**What you need to do**
Your reply should be the whole listing, copied exactly, with the pictures left out.

**Data for analysis**

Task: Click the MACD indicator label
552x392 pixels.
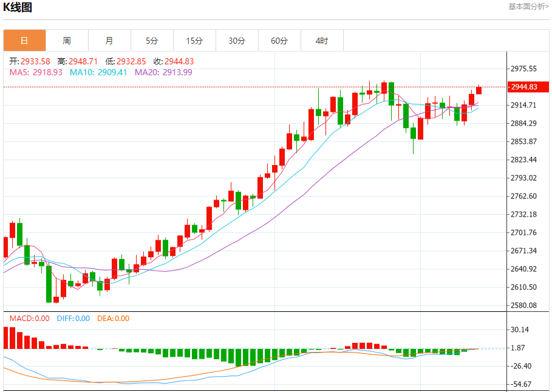Action: click(30, 318)
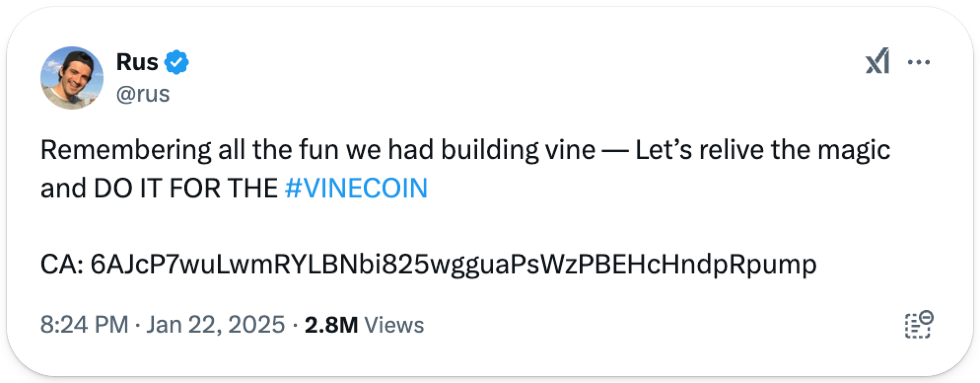The width and height of the screenshot is (980, 383).
Task: Open the @rus handle link
Action: coord(143,94)
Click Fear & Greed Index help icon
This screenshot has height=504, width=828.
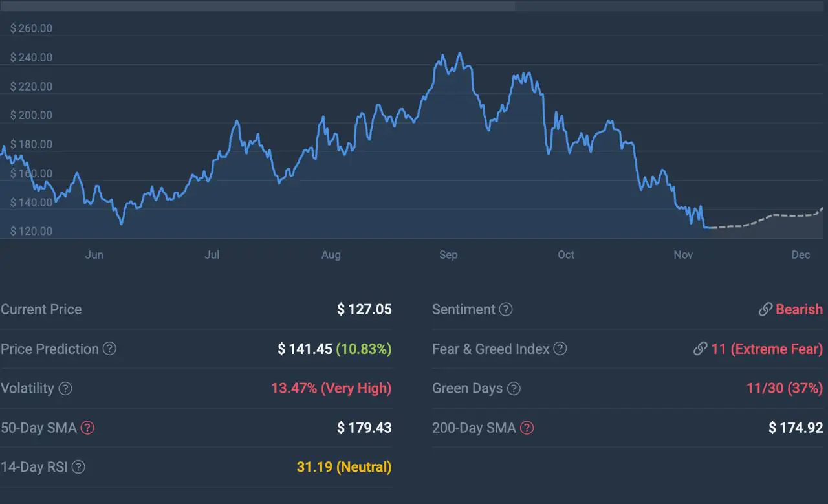click(x=560, y=349)
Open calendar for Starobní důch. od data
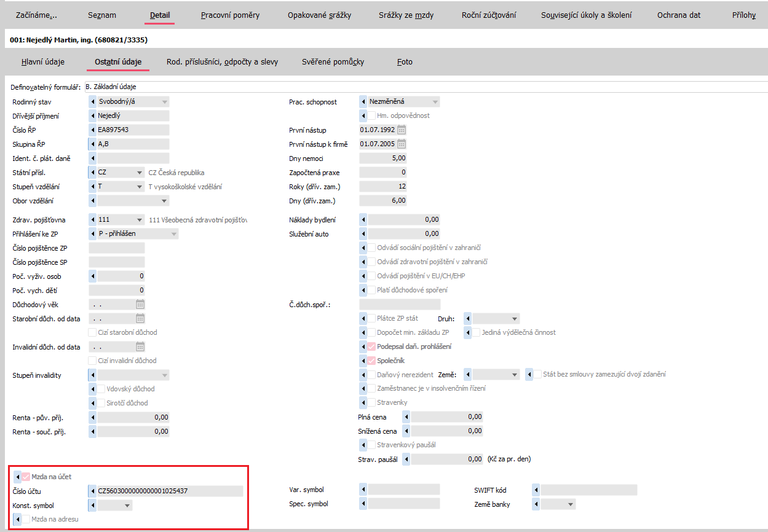 click(140, 318)
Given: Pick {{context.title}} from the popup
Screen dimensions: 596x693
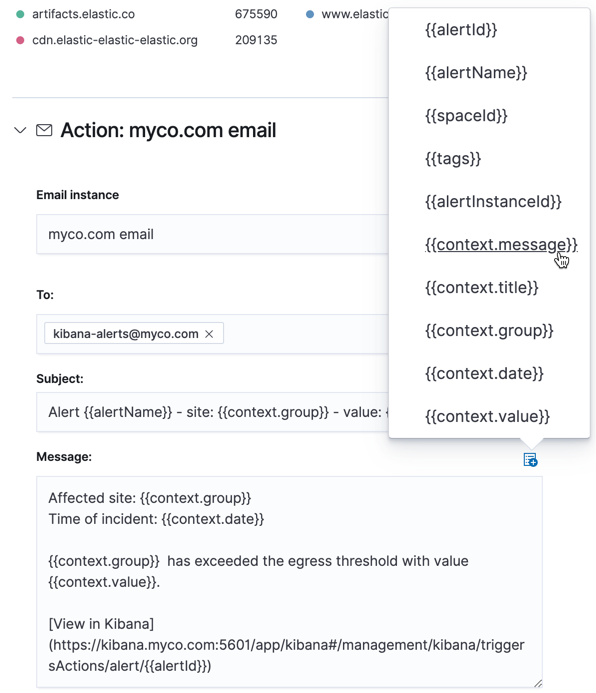Looking at the screenshot, I should (482, 287).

**Reply to the exercise**
Task: Click the MACD indicator label
552x392 pixels.
Action: click(30, 318)
The width and height of the screenshot is (980, 383).
Task: Open the @rus handle link
Action: coord(143,94)
Click Fear & Greed Index help icon
This screenshot has height=504, width=828.
click(x=560, y=349)
Open calendar for Starobní důch. od data
 click(140, 318)
Given: Pick {{context.title}} from the popup
Screen dimensions: 596x693
Looking at the screenshot, I should (482, 287).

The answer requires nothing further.